### TAREAS DEL EJERCICIO
• a. Devuelva de forma literal la parte del fragmento del documento que empieza con "No obstante, el" y continúa hasta "el gasto social.".
• b. Responda brevemente, según el fragmento del documento:
(i) ¿Qué reconoce ya el propio gobierno sobre los índices?
(ii) ¿Qué reducción tendrá el Ministerio de Desarrollo Social según el borrador del presupuesto de 2019?
(iii) ¿En cuánto superó la cantidad promedio de obreros alcanzados por ganancias durante el macrismo a la de los últimos dos años del kirchnerismo?

### FRAGMENTO DEL DOCUMENTO
..............................
Ahora bien, ¿qué va a pasar con la evolución de las transferencias de ingresos y planes de empleo a los desocupados en el segundo semestre del año y de cara a las elecciones de 2019? Con la elevada inflación, es probable que el poder adquisitivo tienda incluso a disminuir aún más, razón por la cual se espera una mayor tasa de pobreza para el segundo semestre de 2019. A su vez, en un momento de recesión económica y estancamiento del mercado de trabajo, el mismo gobierno ya reconoce que todos los índices van a empeorar.

No obstante, el macrismo cuenta con algunas estrategias para contener la pobreza y el desempleo. Si bien promete una reducción del déficit fiscal, no parece estar dispuesto a reducir sustantivamente el gasto social, sobre todo el que va destinado a la sobrepoblación relativa. Por empezar, el borrador del presupuesto de 2019 introduce un ajuste sustantivo a todos los ministerios con excepción del de Desarrollo Social, el cual tendrá una leve reducción del 0,5%, en caso que la inflación estimada por el gobierno no supere el 35% anual. Además, ya cuenta con una cláusula del FMI según la cual, en caso de necesidad, podrá utilizar fondos para el gasto social.

Por otra parte, el macrismo cuenta con las mismas estrategias que utilizó Cristina para contener la crisis que se inició en 2007; el aumento a las retenciones, a las exportaciones y el ajuste a la clase obrera registrada mejor paga a través del impuesto a las ganancias. En este sentido, en los tres años que lleva el macrismo en el gobierno, la cantidad promedio de obreros alcanzados por ganancias superó en 500 mil a la cantidad de los últimos  dos años del kirchnerismo.
..............................
### DATOS DE ORIGEN
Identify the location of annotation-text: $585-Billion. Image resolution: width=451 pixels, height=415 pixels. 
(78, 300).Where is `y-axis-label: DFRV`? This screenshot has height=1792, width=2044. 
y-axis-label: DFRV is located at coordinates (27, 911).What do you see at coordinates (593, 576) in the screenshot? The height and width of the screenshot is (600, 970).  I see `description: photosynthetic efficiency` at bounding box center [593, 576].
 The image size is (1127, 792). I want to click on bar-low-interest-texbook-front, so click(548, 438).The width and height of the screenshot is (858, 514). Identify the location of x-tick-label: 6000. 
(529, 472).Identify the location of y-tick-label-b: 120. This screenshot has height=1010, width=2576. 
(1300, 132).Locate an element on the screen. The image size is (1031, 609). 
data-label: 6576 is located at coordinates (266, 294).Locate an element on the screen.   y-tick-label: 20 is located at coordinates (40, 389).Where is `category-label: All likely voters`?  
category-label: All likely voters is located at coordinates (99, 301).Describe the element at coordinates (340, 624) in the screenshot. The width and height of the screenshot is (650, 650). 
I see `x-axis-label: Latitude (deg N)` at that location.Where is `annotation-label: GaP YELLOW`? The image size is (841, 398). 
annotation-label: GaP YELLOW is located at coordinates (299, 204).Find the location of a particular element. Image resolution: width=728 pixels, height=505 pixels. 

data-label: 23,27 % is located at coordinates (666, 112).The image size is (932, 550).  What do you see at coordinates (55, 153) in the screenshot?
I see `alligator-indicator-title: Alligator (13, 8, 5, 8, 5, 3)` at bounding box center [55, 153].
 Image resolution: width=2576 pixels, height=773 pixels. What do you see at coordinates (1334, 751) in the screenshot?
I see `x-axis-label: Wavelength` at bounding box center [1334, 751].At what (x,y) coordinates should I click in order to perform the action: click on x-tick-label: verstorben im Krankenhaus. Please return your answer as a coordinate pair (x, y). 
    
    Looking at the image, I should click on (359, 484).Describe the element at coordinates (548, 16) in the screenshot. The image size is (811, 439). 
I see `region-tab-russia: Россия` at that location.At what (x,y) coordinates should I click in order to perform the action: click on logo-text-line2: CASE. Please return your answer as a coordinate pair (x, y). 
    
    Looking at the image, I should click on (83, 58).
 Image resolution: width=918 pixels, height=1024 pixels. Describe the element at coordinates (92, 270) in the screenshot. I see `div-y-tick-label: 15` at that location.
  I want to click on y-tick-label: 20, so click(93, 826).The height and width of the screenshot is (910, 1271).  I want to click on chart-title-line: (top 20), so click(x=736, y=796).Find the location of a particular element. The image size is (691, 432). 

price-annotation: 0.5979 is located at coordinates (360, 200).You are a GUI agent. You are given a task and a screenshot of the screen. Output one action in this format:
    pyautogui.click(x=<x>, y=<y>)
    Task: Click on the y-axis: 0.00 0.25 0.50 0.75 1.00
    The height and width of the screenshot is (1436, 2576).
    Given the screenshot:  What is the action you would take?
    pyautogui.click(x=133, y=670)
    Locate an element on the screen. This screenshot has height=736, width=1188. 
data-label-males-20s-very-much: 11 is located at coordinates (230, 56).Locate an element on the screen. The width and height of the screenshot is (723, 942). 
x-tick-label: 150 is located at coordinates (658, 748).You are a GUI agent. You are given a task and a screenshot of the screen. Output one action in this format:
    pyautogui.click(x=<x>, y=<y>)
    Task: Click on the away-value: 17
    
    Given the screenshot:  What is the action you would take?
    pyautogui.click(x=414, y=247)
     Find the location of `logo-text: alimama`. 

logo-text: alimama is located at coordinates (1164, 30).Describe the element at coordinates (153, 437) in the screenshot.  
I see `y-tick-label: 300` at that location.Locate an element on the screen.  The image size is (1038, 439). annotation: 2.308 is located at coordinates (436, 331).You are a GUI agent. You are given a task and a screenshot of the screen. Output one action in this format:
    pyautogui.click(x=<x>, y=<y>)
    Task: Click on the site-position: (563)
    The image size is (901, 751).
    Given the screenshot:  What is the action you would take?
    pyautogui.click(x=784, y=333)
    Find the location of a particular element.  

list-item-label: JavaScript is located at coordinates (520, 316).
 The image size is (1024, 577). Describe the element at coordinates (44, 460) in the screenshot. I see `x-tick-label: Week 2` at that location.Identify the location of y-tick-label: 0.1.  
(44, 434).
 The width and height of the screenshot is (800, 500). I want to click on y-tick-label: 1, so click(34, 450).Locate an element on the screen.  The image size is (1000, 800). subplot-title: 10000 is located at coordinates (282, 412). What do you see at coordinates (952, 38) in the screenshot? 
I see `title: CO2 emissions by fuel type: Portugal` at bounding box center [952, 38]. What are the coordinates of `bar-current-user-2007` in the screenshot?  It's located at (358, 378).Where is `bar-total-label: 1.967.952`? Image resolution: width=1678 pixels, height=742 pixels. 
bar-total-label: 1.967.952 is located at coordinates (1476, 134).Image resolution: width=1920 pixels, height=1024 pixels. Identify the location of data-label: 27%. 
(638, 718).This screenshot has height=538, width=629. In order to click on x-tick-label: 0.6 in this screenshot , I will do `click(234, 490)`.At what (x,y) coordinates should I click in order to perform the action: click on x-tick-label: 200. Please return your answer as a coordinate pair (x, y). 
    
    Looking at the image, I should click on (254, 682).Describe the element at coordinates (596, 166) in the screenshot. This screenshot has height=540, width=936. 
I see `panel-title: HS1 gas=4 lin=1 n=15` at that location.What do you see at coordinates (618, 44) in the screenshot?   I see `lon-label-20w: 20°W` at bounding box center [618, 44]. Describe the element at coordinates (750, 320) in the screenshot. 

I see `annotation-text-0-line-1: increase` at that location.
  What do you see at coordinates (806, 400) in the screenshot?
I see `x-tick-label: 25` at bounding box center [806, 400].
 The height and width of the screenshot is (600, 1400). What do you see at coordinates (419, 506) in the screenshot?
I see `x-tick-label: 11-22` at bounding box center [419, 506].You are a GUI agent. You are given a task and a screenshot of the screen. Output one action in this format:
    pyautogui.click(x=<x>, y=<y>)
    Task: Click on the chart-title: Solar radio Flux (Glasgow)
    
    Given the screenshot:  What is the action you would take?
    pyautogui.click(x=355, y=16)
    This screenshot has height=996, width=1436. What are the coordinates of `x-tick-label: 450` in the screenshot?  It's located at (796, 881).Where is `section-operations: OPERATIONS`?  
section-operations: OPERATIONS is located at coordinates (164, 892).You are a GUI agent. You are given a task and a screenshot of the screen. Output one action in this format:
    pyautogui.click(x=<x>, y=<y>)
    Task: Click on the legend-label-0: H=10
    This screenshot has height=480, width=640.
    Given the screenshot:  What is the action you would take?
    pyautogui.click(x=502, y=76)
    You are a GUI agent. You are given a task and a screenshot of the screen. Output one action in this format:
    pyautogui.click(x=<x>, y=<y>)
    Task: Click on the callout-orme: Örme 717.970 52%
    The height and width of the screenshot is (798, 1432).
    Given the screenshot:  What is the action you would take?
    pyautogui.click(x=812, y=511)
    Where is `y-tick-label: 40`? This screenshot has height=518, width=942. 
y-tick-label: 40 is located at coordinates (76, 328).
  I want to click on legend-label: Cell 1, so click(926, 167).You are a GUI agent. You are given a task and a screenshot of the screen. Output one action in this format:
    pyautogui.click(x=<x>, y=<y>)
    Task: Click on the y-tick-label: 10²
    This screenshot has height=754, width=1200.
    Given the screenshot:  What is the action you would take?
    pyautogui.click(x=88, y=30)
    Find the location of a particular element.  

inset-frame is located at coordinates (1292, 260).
..............................
### RESULTADOS ESPERADOS
• a.
No obstante, el macrismo cuenta con algunas estrategias para contener la pobreza y el desempleo. Si bien promete una reducción del déficit fiscal, no parece estar dispuesto a reducir sustantivamente el gasto social, sobre todo el que va destinado a la sobrepoblación relativa. Por empezar, el borrador del presupuesto de 2019 introduce un ajuste sustantivo a todos los ministerios con excepción del de Desarrollo Social, el cual tendrá una leve reducción del 0,5%, en caso que la inflación estimada por el gobierno no supere el 35% anual. Además, ya cuenta con una cláusula del FMI según la cual, en caso de necesidad, podrá utilizar fondos para el gasto social.

• b.
(i) Que todos los índices van a empeorar.
(ii) Una leve reducción del 0,5%, en caso de que la inflación estimada por el gobierno no supere el 35% anual.
(iii) En 500 mil.